My purpose for this thread is that at one point I had elbow tendonitis that was not getting any better and I could not find a good "how-to" on getting rid of my tendonitis. (In the right elbow)

Okay, to start, according to a well-known trainer/professional powerlifter that I am very friendly with, doing as many sets of tricep extensions on the machine as I was would cause elbow tendonitis. So, I decided that after these several months of doing around 6-8 sets of them that I would go to 4 sets. Too bad, because it was too late. While I do a lot of other stuff that affects the elbow besides working the triceps, my other tricep exercises would hurt my elbow.

Here is a description of my tendonitis of my right elbow: It was a consistent pain, but not too painful. If it was not hurting, then in certain positions it would really hurt me. Once it got better, it would only hurt during triceps day.

I had just started a "one bodypart per day of the week" routine and I figured in this situation it would be beneficial. So what I did to rid myself of this tendonitis which only took TWO MONTHS, was that I would take a large motrin pill (anti-inflammatory) in the morning with breakfast and right after dinner. In addition, I wore an ace-bandage on my elbow because the tendon(s?) that were hurt were the ones that fully extend my arm, so I wanted to limit the range of motion. I ate plenty and rested as well because I knew that would definetly help. I had to wear the ace-bandage all the time, including going to sleep because that was when it would get hurt if I did not wear it. I also iced it for the first 1.5 months.

So, it started to feel better, and let me remind you that all this time I had been working out. It never hurt during my routines (besides triceps) except for once I was decline bench pressing and it felt like getting my elbow amputated would be a good idea. But that happened once. So, with all of this self-treatment I was okay.
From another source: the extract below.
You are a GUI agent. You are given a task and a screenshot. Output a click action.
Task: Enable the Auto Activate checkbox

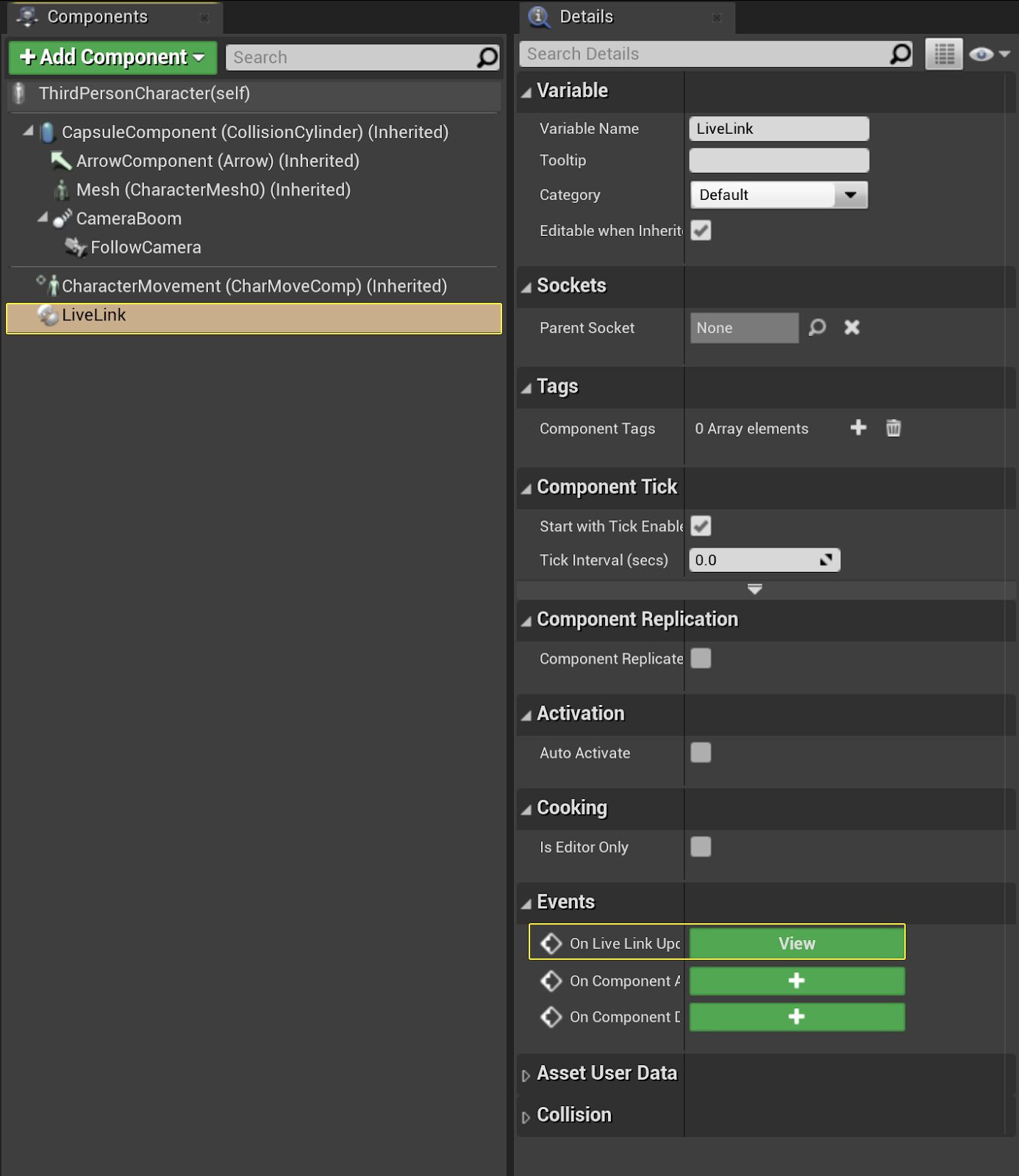[x=701, y=753]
I kept doing my triceps but I would NEVER lock my elbow in any circumstances EVER. That was one of the things that caused it. I also did everything much SLOWER. When I used to do triceps extension on the machine, I would jerk it down very quickly and I would lock my elbow. Big Mistake!

After 2 months, my elbow tendonitis is gone. I still take a motrin every other day or so just to keep everything cool. I have been taking Glucosamine, Condroitan (spelling?), MSM and Shark Cartilige for about 6 months. I also started taking Cissus Rx to try it out. It should help.

So here are the guidelines for curing elbow tendonitis:

Daily and nightly wearing of an ace-bandage (except when working out if its a pain in the ass)

1 large pill of motrin after breakfast and after dinner. (best taken with food)

Applying ice to elbow before and after working out. Applying ice when it randomly hurts is a good idea as well.

Using your other arm (the one with a healthy elbow) to do anything that could hurt...for example, lifting a grocery bag.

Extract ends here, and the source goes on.